** Opening Records to use block **
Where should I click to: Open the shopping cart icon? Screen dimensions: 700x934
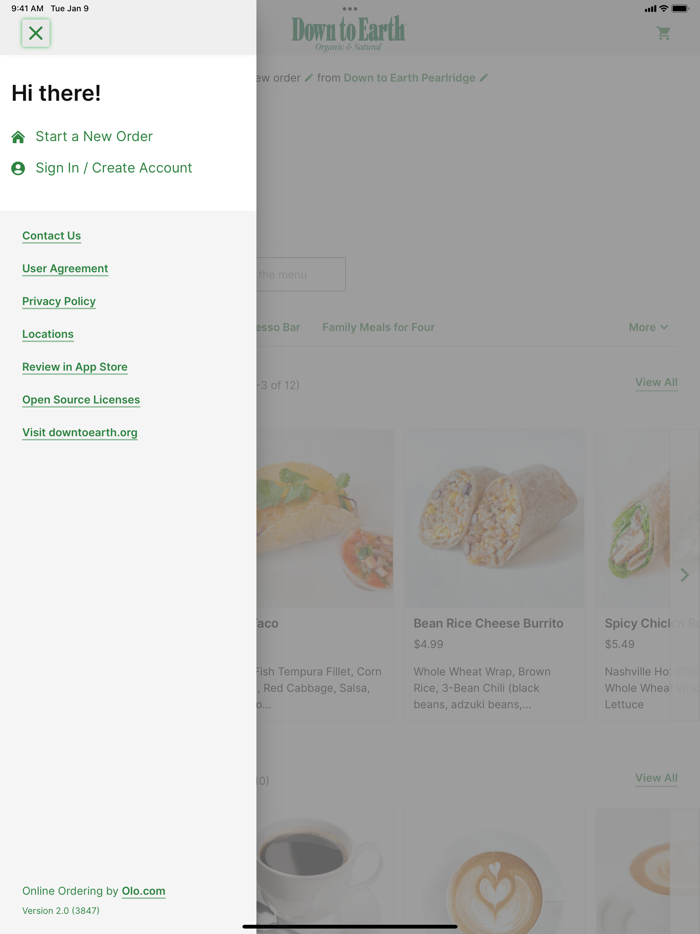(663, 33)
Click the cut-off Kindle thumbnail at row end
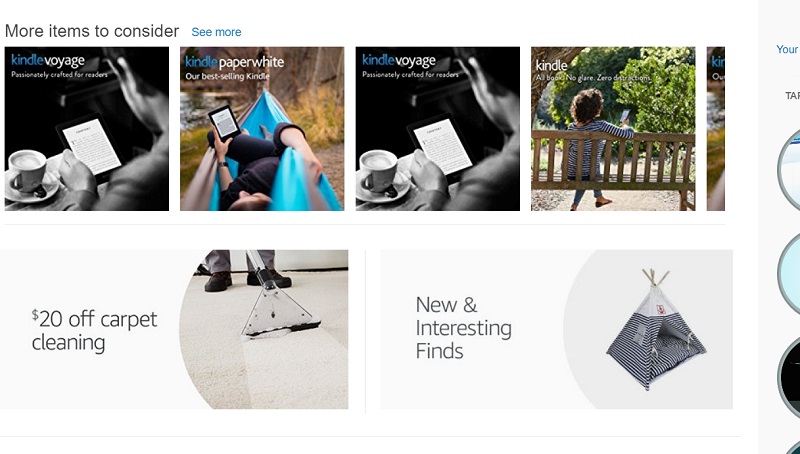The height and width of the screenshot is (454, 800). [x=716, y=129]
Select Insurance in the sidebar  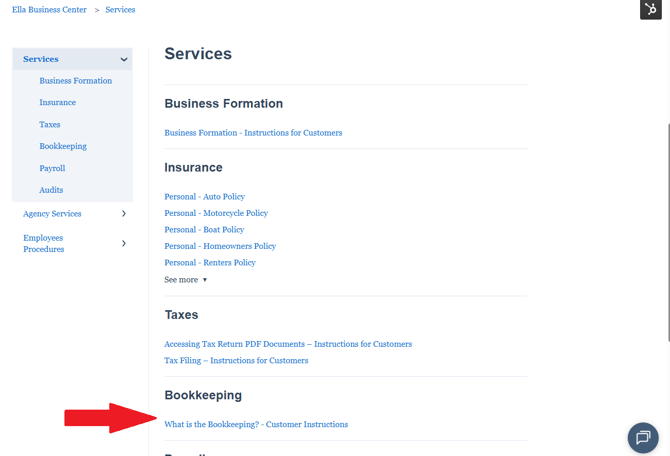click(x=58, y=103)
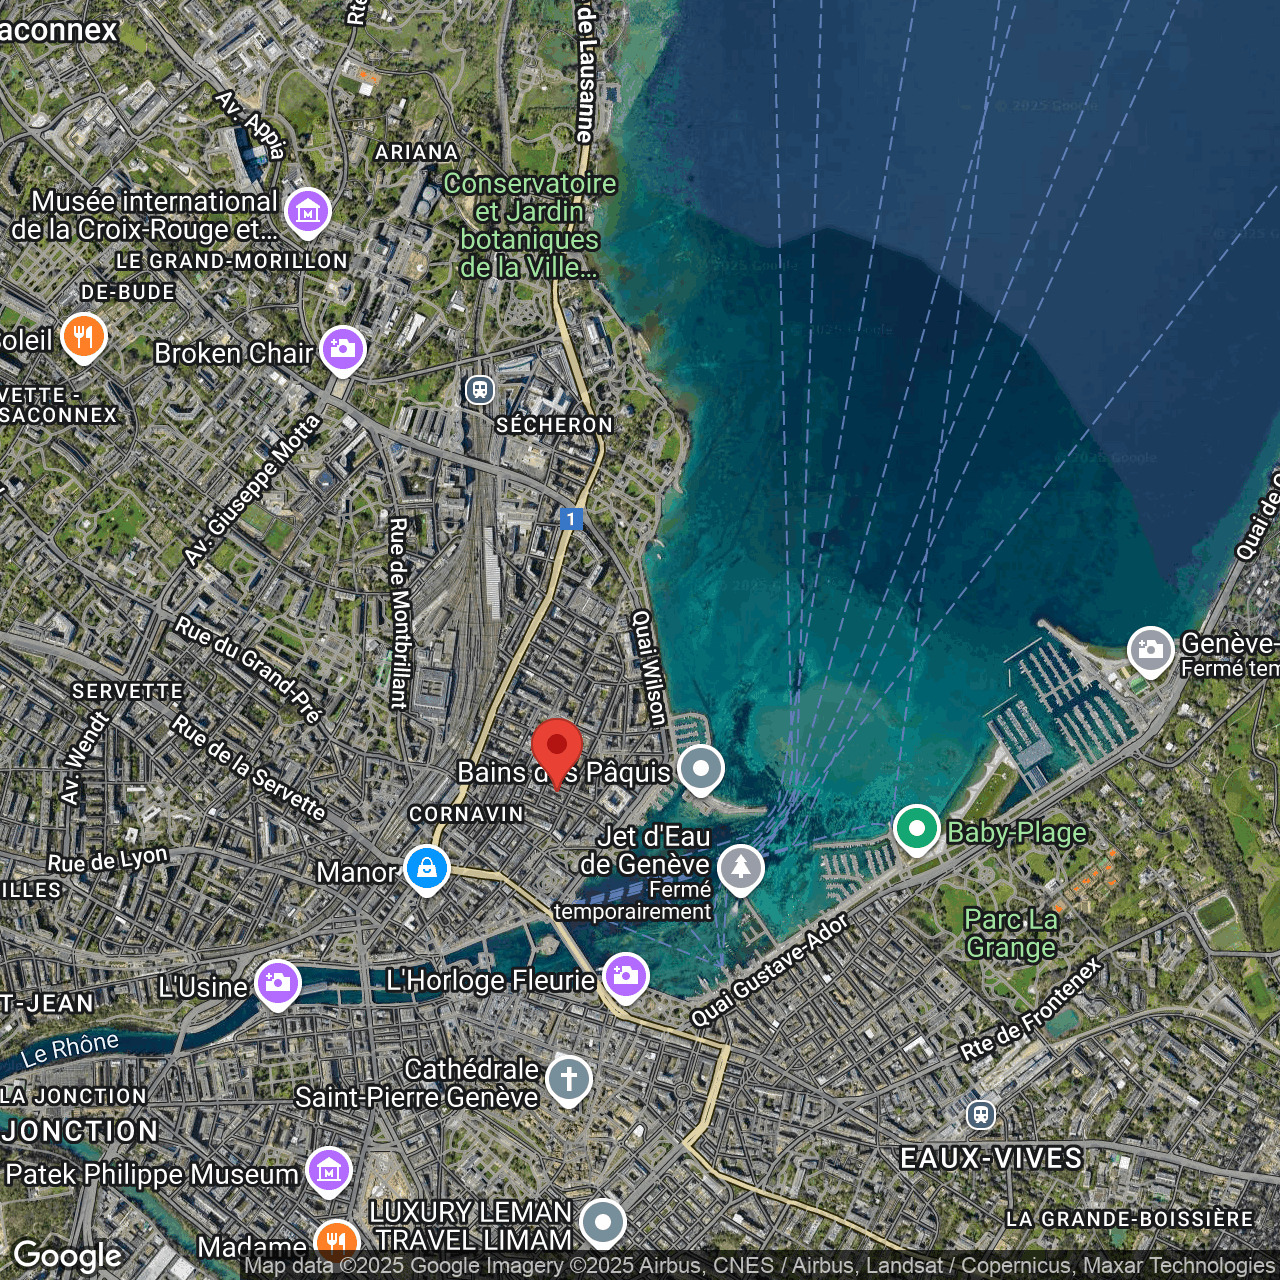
** Closing Records to use block **
** Opening Records to use block **
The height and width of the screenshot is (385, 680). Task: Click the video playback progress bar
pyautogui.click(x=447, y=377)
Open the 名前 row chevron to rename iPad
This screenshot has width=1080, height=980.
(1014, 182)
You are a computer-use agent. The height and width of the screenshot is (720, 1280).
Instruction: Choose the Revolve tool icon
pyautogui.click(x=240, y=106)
** Closing Records to use block **
** Opening Records to use block **
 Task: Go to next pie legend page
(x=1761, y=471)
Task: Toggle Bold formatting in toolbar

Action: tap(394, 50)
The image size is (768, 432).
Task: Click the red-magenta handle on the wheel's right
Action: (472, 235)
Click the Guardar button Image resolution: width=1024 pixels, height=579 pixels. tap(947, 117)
** Closing Records to use block **
> [Task description] Set down, exactly as they stand above, the lines starting with the line with "Task: Go to next pie legend page" and going on through the line with "Click the Guardar", and no others.

> [Reply to the exercise]
 Task: Go to next pie legend page
(x=1761, y=471)
Task: Toggle Bold formatting in toolbar

Action: tap(394, 50)
The image size is (768, 432).
Task: Click the red-magenta handle on the wheel's right
Action: (472, 235)
Click the Guardar button Image resolution: width=1024 pixels, height=579 pixels. tap(947, 117)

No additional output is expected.